Watch out for Resonance Rules

Do not fall for resonance-stabilization anytime you see a double bond near the proton. Not every lone pair (negative charge) can be resonance delocalized. You need to follow the rules for drawing resonance structures. This is mainly about not exceeding the octet on carbon and other second-row elements, and not breaking or making single bonds when drawing resonance forms. Here are some examples of correct and incorrect resonance transformations, and you can check the linked article for more details.

Resonance vs Electronegativity

The resonance effect can sometimes make a proton connected to carbon, or, in general, a less electronegative atom, more acidic. For example, the red proton in molecule A is between two resonance-withdrawing carbonyl groups, and it is more acidic than the OH proton. This is despite the fact that it is connected to a carbon, which is less electronegative than oxygen.

So, we have seen how the resonance stabilization by two carbonyl groups makes proton A more acidic than proton B. Notice that proton C is connected to a carbon, but it only has one adjacent carbonyl group to stabilize the conjugate base.
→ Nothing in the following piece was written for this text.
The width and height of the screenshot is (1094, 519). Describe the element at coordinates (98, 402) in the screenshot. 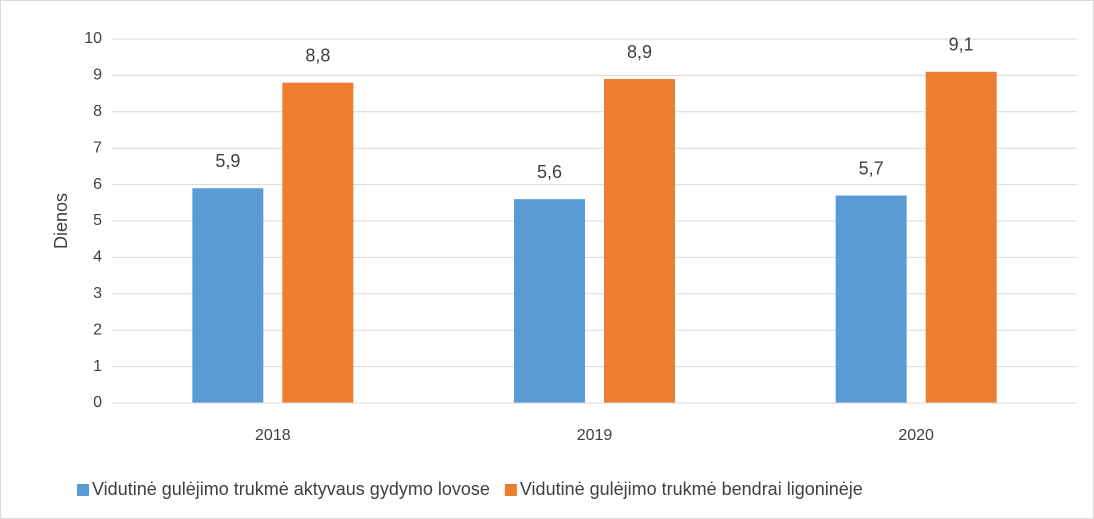

I see `y-tick-label: 0` at that location.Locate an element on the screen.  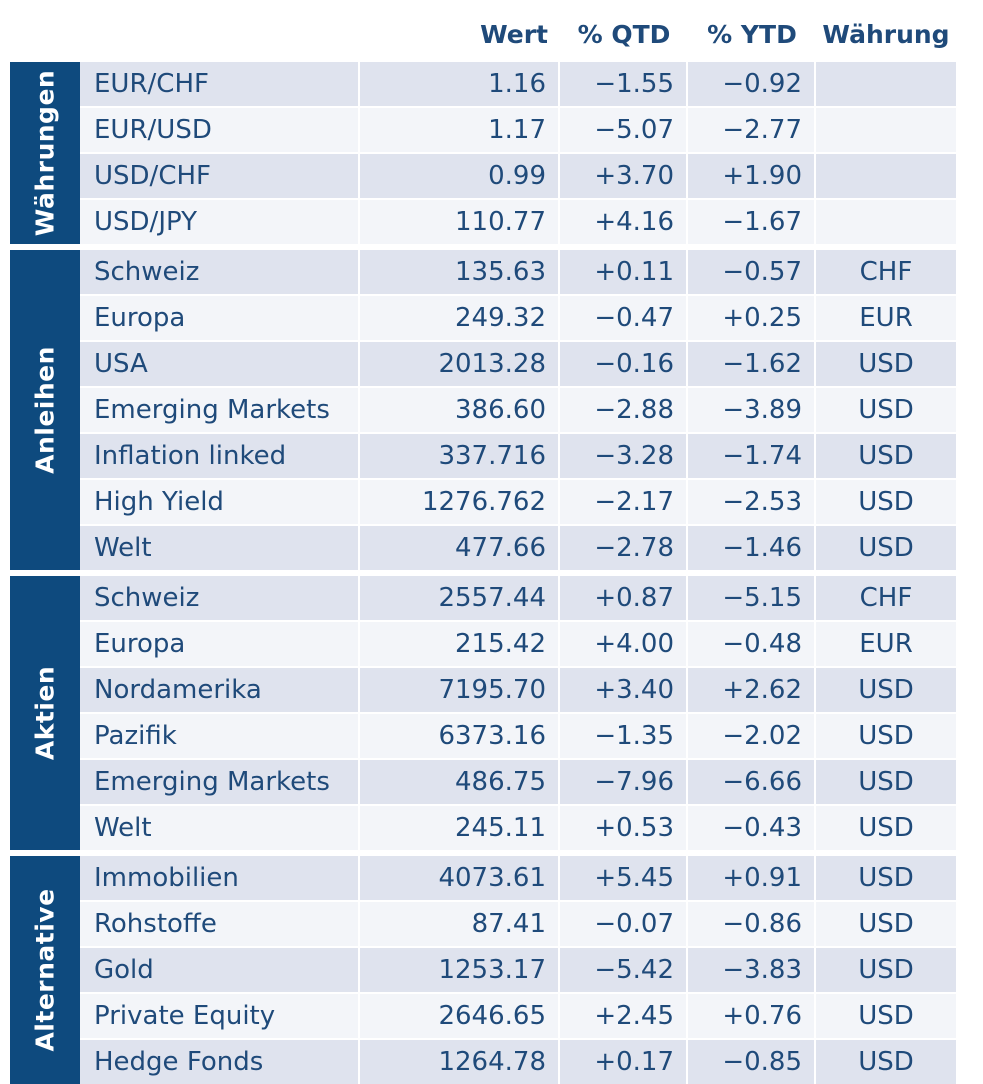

It turns out this is not enough to make it more acidic than the OH proton. In fact, it is about 1000 times weaker than typical alcohols.

At the end, I’ll include a simplified table of pK_a values for common functional groups, so you can use it to practice. You’ll “always” be allowed to use a pK_a table on the test, but make it a goal to identify acidic protons using the principles we discussed.

You don’t need to memorize every pK_a value, but being able to recognize when one proton is significantly more acidic than another is a valuable skill to have.